Hybrid Translation Technology

Basic Translation Technologies

Currently, machine translation is presented with two main technologies:

a) Rule-based machine translation (RBMT), i.e., translation based on rules and
b) Statistical machine translation (SMT).

RBMT is built on the linguistic description of two natural languages (bilingual dictionaries and other databases containing morphological, grammatical and semantic information), formal grammar and translation algorithms. Translation quality depends on the volumes of linguistic databases (dictionaries) and on the depth of the natural languages description, i.e., it requires consideration of the maximum grammatical structure features.

SMT is based on the comparison of parallel texts with high content volume and calculation of the most probable translation. SMT has a feature of self-training, and translation quality in this approach depends directly on the volume of the parallel data for training.

Both technologies have advantages and disadvantages, but, as of yet, mankind has not realized the dream of creating the "perfect" automatic translator.

Hybrid Translation System

Traditionally, when statistical MT aspires to use the linguistic data for translation quality improvement, with the "classical" approach based on rules, it looks for the application of statistical techniques in its technology.
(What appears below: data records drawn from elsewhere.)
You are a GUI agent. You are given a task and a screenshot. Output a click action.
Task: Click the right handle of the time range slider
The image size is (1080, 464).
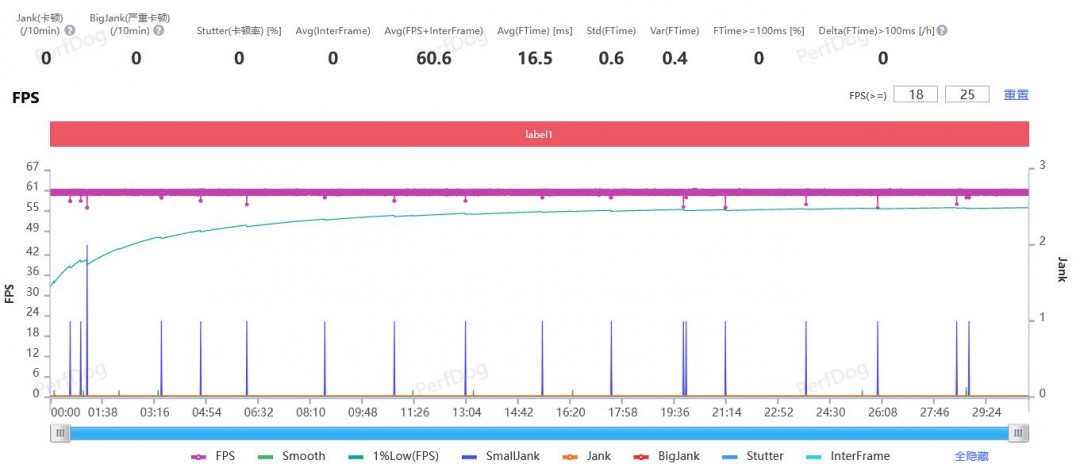click(x=1018, y=433)

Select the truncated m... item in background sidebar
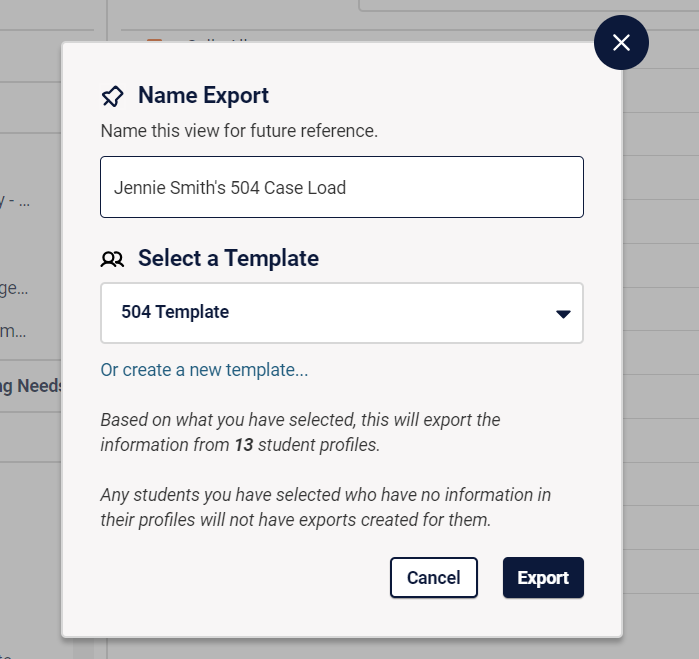13,331
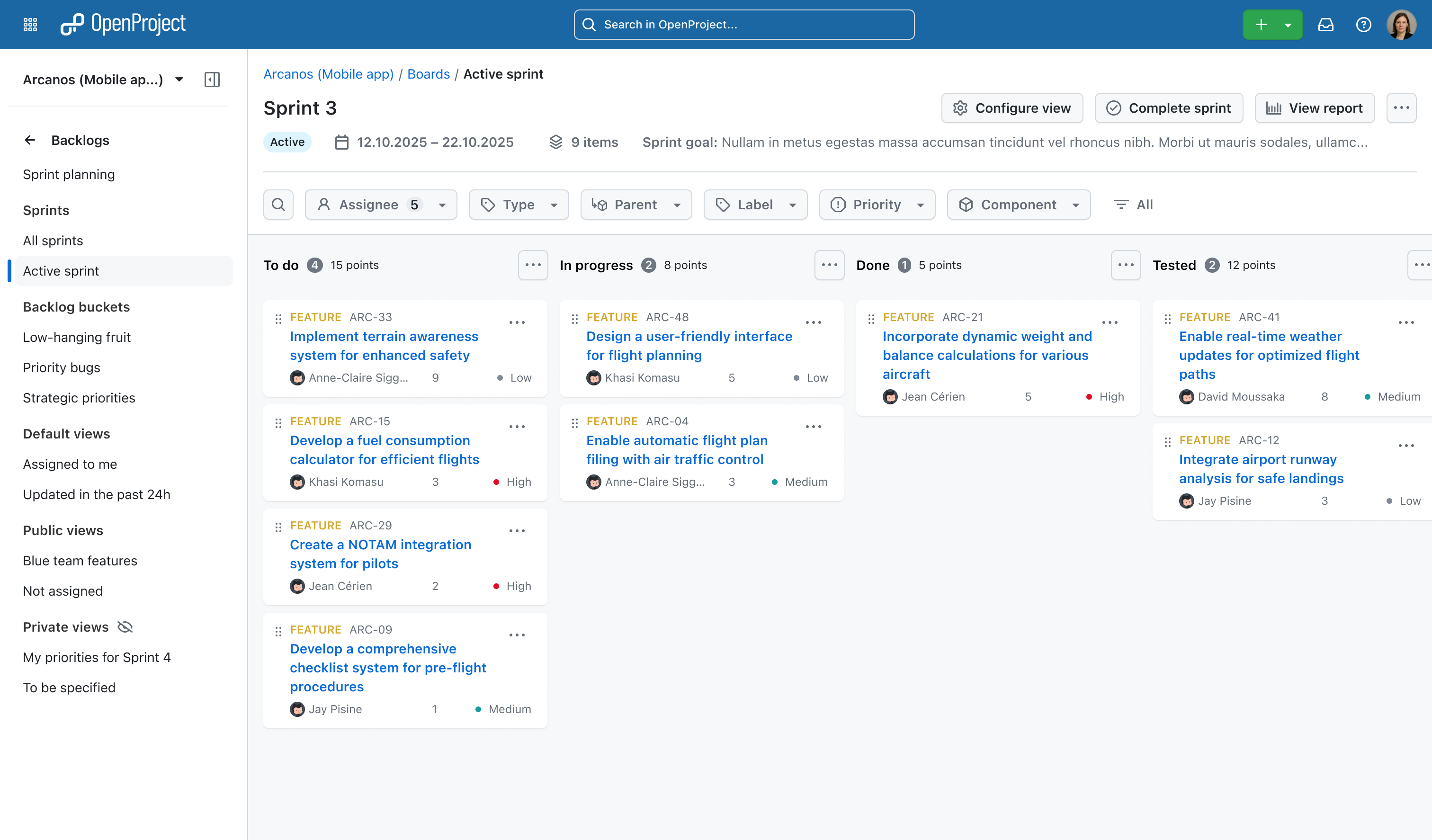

In particular, PROMT, developer of MT systems based on rules (RBMT), has been working on the development of statistical techniques use in machine translation for more than two years already, and today, as a result of this research, they have developed a hybrid translation technology.

Hybrid technology uses RBMT-technology and statistical techniques for the following:

Creation of dictionary bases automatically on the basis of parallel corpora
Creation of several translation variants – at lexicon and sentence structure level
Post editing in automatic mode
Selection of the best (most probable) translation

This approach allows for the following

Maintaining the rule-based technology benefits (creation of syntactically connected and grammatically correct text, terminological uniformity, etc.)
Getting the benefit of statistical MT (fast learning ability, data acquisition from parallel corpora in automatic mode, text smoothness, etc.)

It is worthwhile to note that while statistical machine translation requires enormous volumes of parallel texts, the hybrid technology allows using of rather small volumes.

In practice the hybrid technology can be used both for enterprises where there can be ready volumes of parallel texts, and for online services, if it is suggested to Internet community to take part in online parallel corpora creation.

Each implementation of the new PROMT solution will be realized as an individual project. Its first users will appear in 2011 in the American market.